Vignette from Daniel De Culla

BRAVO! OLE¡

         One cold, sad and sunny morning, I was walking my grandson along the Paseo de la Isla, in Burgos, when, suddenly, I had a horrible urge to urinate, remembering that my family doctor, in his day, already told me that: “every individual who has undergone prostate surgery, the cold makes him urinate a hundred times.”

         The itch to urinate caught me next to the “Punto de Lectura” (Reading Point) booth; leaving my grandson in his car right next to the side of the booth, urinating where no one could see me.

         While I was urinating, while I was ecstatic in the piss as if I were contemplating a masterpiece by Velázquez, Goya or “El Greco”; suddenly, an old and ugly lady appeared to me like a “Menina” by Velázquez, who told me:

– Hello, friend: have you lost the horn, because I only see a skin? I thought we could have rented the booth for both of us!

It’s been a few days since I’ve seen you coming to this place to urinate, but I never thought you’d have a penis smaller than my husband’s when, at the funeral house, they embalmed him to take him to bury.

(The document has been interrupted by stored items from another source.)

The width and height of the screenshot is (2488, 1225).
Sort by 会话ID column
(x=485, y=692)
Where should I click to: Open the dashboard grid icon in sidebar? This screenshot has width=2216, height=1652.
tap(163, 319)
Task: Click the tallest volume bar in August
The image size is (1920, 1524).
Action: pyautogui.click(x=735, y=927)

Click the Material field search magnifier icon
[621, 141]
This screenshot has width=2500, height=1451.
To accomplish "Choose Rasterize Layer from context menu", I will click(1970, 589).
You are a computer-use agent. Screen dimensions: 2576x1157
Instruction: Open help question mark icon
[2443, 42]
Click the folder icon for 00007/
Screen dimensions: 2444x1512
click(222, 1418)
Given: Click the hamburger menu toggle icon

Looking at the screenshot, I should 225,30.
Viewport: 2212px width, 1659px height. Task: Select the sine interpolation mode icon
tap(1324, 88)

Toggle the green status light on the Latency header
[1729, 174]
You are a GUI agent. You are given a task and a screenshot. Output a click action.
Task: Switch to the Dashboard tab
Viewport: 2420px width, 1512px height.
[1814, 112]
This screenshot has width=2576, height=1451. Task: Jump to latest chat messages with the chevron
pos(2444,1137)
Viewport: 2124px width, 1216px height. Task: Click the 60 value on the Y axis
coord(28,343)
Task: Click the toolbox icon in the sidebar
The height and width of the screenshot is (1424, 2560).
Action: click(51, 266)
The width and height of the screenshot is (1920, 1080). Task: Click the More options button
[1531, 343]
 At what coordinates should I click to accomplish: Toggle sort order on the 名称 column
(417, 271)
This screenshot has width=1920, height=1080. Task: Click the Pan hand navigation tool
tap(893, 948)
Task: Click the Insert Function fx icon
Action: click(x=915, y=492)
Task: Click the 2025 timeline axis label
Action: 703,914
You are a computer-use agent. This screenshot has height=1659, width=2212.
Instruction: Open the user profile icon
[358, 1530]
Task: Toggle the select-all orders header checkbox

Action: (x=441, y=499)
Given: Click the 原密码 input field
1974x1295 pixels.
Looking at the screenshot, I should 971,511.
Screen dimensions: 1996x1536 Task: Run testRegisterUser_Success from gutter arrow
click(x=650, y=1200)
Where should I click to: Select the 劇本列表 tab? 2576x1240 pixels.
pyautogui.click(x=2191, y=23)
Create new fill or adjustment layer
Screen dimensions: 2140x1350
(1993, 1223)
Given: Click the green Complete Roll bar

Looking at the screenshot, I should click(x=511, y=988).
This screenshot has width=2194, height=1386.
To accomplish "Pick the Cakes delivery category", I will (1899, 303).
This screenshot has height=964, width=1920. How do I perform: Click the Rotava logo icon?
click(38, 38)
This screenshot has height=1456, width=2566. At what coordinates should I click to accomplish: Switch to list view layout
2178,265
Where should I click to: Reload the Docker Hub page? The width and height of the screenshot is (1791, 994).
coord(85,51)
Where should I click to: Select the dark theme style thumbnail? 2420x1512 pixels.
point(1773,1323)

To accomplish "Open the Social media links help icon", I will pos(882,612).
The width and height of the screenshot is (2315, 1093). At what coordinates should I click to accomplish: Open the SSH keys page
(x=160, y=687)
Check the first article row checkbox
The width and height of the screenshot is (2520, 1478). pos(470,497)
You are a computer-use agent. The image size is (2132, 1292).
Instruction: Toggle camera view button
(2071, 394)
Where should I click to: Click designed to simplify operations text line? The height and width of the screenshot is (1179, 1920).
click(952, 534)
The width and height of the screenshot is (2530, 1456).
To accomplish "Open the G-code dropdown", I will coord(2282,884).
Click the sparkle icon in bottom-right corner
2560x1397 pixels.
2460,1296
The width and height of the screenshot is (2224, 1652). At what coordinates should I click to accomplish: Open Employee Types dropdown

-Ma’am, I replied, from the scare that you have given me, I have saved “the skin” as you say, before finishing, and with the zipper of my fly I have caught it.

Don’t even dream that here, in this booth, we’re going to ride. Zambomba!

“Whoa!” she replied. What annoyance I have taken to see myself represented, seeing you, in the “Burial of the Count of Orgaz”from “El Greco”.

Her copulative conjunction is minuscule, master!

– But, ma’am, I answered, I don’t ask that they give me a rabbit, but money. You are similar to the grandmother of Little Red Hood, when she told the wolf that she was, when she said no; and this one, instead of fucking her, ate her.

         Unintentionally, a fart escaped me, telling to the lady:

-There goes, Menina, the service and the tip. Bye¡

         I took the car with my grandson, marching towards the Castilian and Leonese Language Institute, listening to the lady yelling at me:

– What a blow you have given me when you peered, scoundrel!

         Instantly I saw a crowd approaching; a brave man came out from among them and shouted:

– Bravo! Olé! The task that you have done to the lady is reckless. You could have given her a spanking!